# [Exercise instructions]
If pictures appear in the lines below, skip them and copy exactly the lines from the one containing "You are a GUI" through the one containing "The height and", and nothing else.

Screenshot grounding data

────────────────

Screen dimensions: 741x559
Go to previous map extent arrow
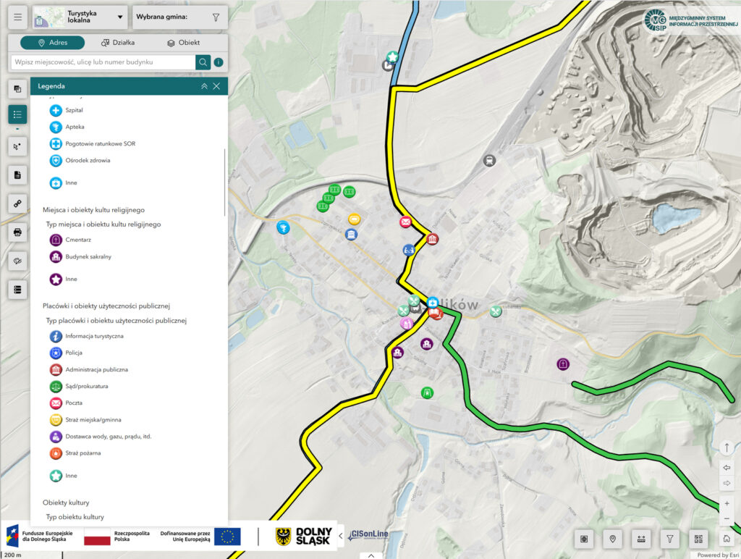(x=727, y=468)
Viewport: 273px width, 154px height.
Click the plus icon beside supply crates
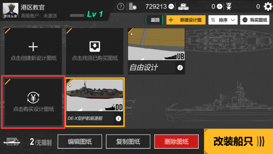pyautogui.click(x=220, y=7)
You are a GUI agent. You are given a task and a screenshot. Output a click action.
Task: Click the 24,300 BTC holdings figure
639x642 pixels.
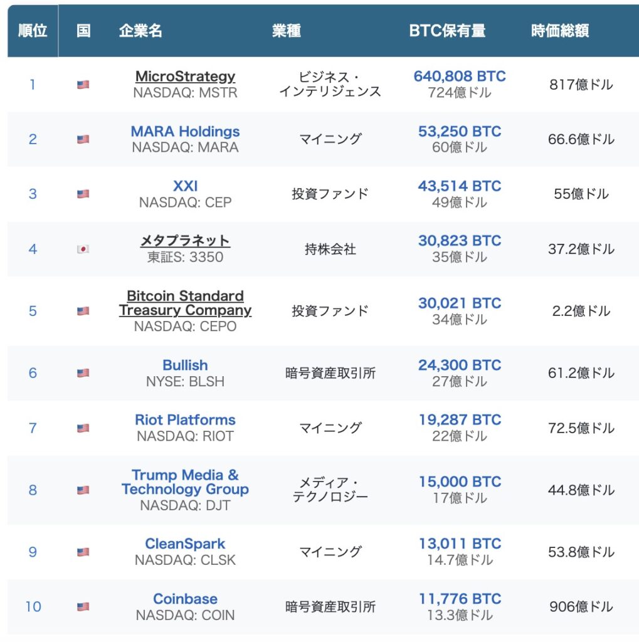(459, 365)
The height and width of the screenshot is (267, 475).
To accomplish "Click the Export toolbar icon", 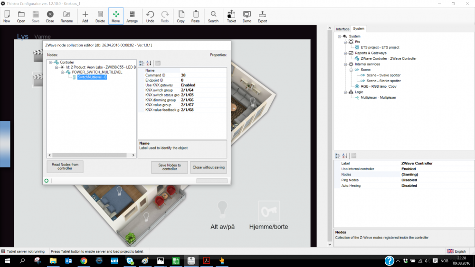I will click(262, 16).
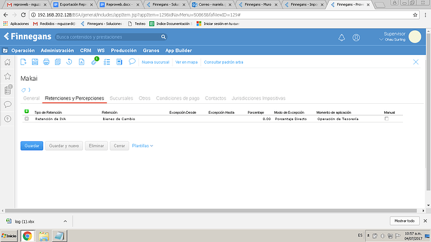The image size is (431, 242).
Task: Open the attachments paperclip icon
Action: [94, 62]
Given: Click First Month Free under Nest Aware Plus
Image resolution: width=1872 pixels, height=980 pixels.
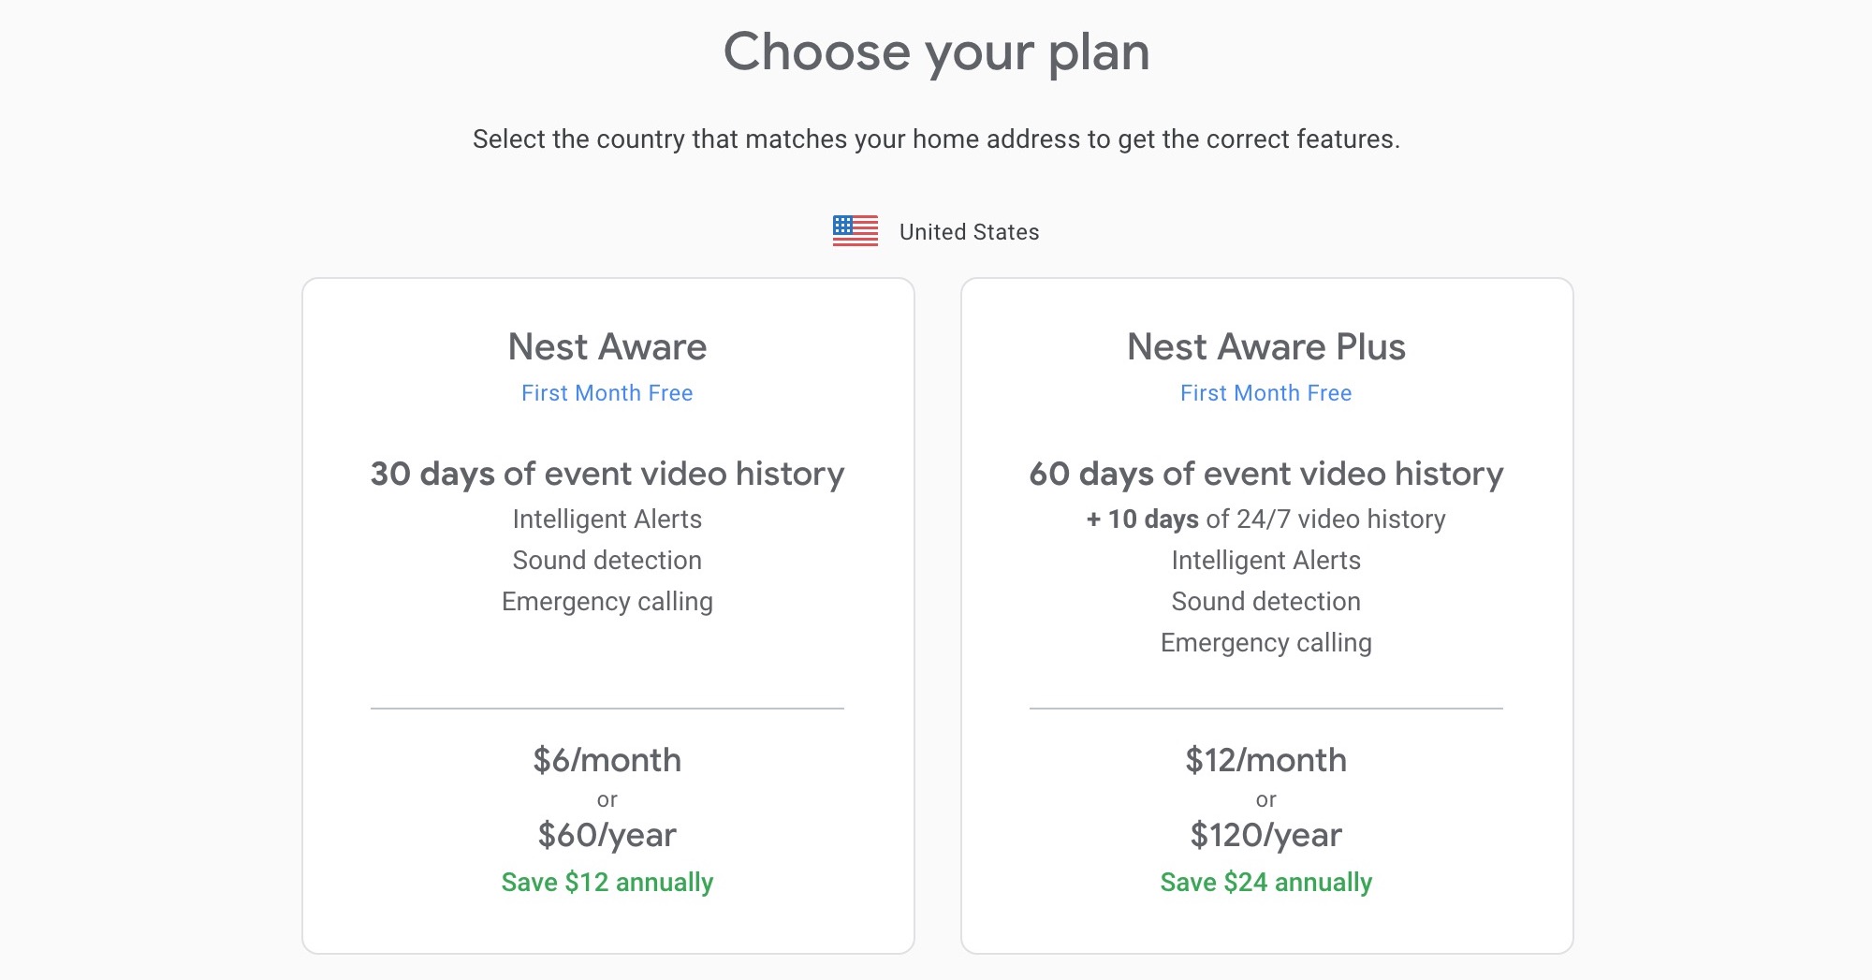Looking at the screenshot, I should [1265, 393].
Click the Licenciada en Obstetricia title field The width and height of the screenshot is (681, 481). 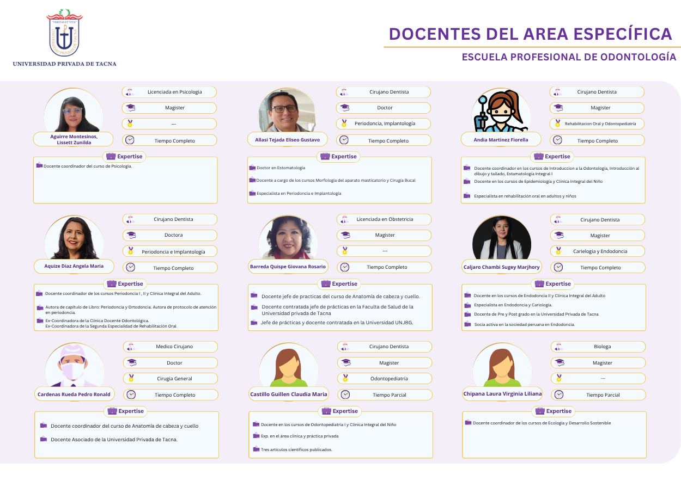pyautogui.click(x=385, y=219)
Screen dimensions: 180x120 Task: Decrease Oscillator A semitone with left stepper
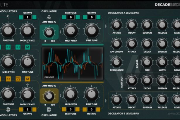(x=63, y=18)
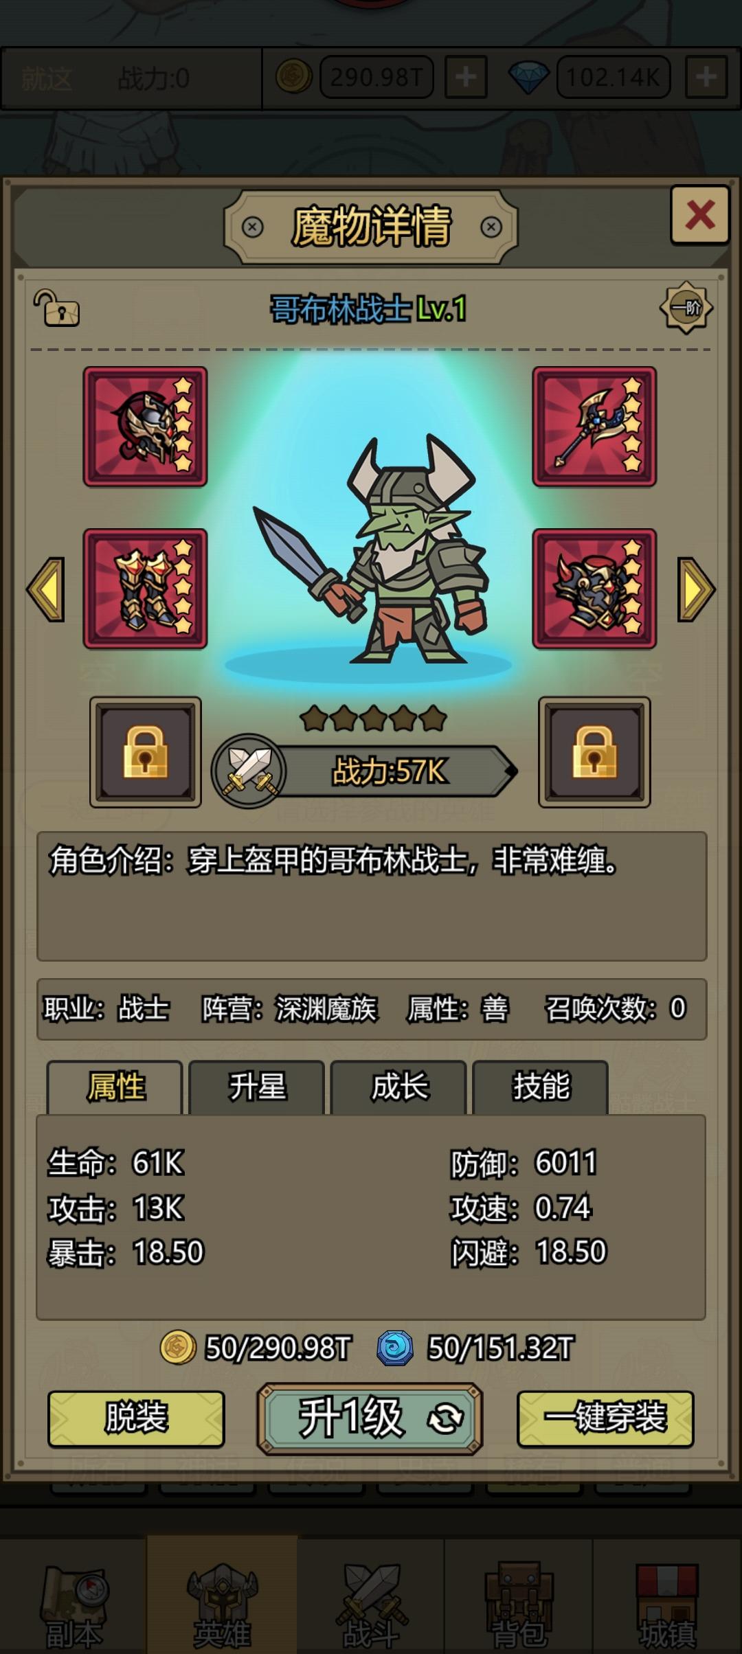Image resolution: width=742 pixels, height=1654 pixels.
Task: Select the 属性 tab
Action: coord(115,1087)
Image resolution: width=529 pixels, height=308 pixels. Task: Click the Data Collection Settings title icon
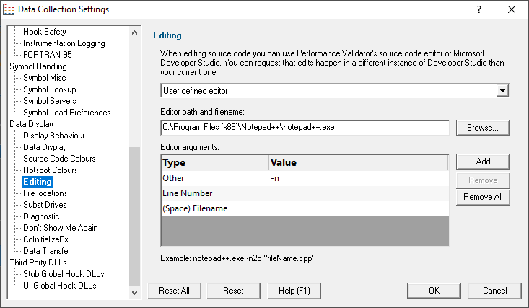[9, 9]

────────────────

# [Problem solution]
You are a GUI agent. You are given a task and a screenshot. Output a click action.
Task: Click the 24,300 BTC holdings figure
639x642 pixels.
(459, 365)
The height and width of the screenshot is (267, 475).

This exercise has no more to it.